CISC 457 - Hough Transform

With Hough, we typically apply edge detection first, and then apply the Hough Transform to the resulting edge pixels. So the Hough Transform usually has a binary image as its input.

A common application of the Hough Transform is to detect straight lines in an image. These lines are usually parts of objects or features that we're searching for in the image.

The main idea is that each edge pixel gets to vote for all the possible lines that it might be on. Then lines with the most votes are output.

For example, consider an image of only three edge pixels, which are shown below as little squares. Each of the three pixels votes for all of the 16 lines that pass through that pixel (16 because we have limited this example to 16 line directions).

There is one line, shown in red, that gets three votes, while the other lines each get one vote. So the Hough Transform would output the line with three votes as the most likely line in this image.
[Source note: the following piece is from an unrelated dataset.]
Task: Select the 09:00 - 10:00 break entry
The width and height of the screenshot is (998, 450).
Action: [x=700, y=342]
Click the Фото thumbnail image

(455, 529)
Hough is very good at detecting incomplete features, like the line above which has pixels missing between the three edge pixels.

Line Equations

For each pixel, we need to know the equations of all lines that pass through that pixel. There are two equations that we're familiar with:

$y = m x + b$ is the "standard" equation for slope $m$ and $y$ intercept $b$.
$x \cos\theta + y \sin\theta = r$ is the "polar" equation that we saw with the Fourier Transform, where $\theta$ is the orientation of the perpendicular to the line and $r$ is the distance of the line from the origin.

Parameter Spaces

The parameter space of a line is the space of all possible values of the line parameters.

For the $y = mx + b$ parameterization, the parameter space has two axes, $m$ and $b$, and a point $(u,v)$ in this space represents the line $y = u x + v$.
For the $x \cos\theta + y \sin\theta = r$, the parameter space has two axes, $\theta$ and $r$, and a point $(u,v)$ in this space represents the line $x \cos u + y \sin u = r$.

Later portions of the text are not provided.